VoxForge
Re: Packing of the audio files
OK, I've been looking at forced alignment issues listed in the PROBLEMS file of your latest Sphinx acoustic model...
The approach I have been taking in processing speech for the VoxForge corpus (so far) is to include a submission (English) in the corpus, unless it has really bad audio quality.
For those with marginal quality (some concerns, but not enough to exclude them), I include them in the corpus, and then remove them from the master_prompts files. I also manually note in the Readme for such a submission, under the "Quality" heading, the type of problem that might concern me (line noise, non-speech noise, line hiss, audio clipping,...).

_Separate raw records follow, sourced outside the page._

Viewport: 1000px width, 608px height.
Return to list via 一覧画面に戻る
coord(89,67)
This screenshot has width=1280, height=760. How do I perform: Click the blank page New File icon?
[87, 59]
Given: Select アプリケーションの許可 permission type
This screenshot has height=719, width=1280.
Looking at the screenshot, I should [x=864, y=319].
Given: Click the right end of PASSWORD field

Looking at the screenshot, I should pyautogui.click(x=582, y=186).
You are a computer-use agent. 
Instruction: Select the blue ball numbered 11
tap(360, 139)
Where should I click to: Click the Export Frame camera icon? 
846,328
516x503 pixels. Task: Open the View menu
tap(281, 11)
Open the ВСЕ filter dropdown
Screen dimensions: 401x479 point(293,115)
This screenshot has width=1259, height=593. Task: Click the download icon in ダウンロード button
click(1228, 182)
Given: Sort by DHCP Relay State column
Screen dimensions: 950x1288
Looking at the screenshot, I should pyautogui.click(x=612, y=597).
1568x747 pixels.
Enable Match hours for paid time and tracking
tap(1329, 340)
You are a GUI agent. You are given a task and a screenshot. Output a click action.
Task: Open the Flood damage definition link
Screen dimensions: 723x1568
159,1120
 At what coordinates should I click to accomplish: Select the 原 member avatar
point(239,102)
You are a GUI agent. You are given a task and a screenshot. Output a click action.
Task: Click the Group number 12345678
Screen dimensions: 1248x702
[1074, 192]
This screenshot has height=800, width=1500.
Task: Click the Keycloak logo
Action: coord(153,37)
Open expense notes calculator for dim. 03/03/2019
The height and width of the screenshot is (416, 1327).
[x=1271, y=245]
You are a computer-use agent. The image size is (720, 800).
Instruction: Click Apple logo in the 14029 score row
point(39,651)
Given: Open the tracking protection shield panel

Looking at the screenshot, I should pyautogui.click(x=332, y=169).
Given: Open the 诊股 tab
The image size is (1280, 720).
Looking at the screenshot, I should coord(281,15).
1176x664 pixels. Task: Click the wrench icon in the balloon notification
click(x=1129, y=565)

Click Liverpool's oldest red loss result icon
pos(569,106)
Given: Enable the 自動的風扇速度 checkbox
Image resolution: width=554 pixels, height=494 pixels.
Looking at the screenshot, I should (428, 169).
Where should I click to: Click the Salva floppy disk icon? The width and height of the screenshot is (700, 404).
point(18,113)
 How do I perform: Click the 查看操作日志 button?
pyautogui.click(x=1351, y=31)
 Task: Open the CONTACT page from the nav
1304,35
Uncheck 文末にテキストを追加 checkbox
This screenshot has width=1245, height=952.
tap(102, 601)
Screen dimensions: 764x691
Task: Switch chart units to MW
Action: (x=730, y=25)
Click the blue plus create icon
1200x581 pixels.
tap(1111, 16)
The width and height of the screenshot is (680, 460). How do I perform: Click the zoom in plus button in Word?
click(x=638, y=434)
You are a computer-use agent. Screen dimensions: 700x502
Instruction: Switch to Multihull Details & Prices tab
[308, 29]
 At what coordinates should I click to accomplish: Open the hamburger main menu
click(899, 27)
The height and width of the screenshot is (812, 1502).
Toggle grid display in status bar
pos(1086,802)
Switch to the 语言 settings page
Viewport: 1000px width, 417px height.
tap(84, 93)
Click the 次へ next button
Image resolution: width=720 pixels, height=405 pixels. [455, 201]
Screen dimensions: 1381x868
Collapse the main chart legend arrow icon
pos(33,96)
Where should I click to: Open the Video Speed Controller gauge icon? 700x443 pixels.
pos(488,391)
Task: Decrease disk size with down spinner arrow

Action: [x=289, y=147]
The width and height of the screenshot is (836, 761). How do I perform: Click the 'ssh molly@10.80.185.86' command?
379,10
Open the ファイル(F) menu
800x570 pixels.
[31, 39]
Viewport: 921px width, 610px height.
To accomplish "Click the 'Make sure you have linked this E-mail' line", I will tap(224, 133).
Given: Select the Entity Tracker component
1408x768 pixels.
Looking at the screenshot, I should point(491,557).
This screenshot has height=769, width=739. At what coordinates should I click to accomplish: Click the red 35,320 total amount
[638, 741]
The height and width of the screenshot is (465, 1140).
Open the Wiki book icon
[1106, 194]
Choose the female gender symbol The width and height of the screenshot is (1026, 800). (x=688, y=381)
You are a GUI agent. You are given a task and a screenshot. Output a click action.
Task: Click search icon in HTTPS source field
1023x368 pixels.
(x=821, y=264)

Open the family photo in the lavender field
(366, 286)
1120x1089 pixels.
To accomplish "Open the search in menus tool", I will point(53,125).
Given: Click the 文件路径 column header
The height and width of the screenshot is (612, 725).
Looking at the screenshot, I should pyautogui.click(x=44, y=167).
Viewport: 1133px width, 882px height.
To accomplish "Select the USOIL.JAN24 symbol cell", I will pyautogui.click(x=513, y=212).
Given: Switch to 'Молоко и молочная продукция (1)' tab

For example, the "mjmm-20080526-hca" submission has Quality description that says: "extreme line noise", and for this reason I did not include it in the Master Prompts file. See this file for a list of all the submissions with forced alignment issues.
This differs from your approach to use the prompts files in each submission for the creation the new Sphinx acoustic model (and explains why I have not gotten around to fixing the prompts files in the submissions until now...).
Possible fix:
Each submission has a prompts-orginal file, which contains the prompts in their unaltered format, and a PROMPTS file, which has had some cleanup done, and all words are captialized.
A. Ignore all those submission with anything in their 'Quality' field.
B. add a "Clean_speech" field/Tag to all ReadMe files that have clean speech.
C. If a submission has problem prompts, then remove them from the PROMPTS file. That way, if someone needs noisy speech, they can still get a the prompt (in original-prompts), but any script would encounter a blank PROMPTS file, would just skip the contents and not include those prompts for the creation of acoustic models.
Which these (or any other approach), from your standpoint, should we use?
thanks,
Ken
--- (Edited on 2/19/2010 2:26 pm [GMT-0500] by kmaclean) ---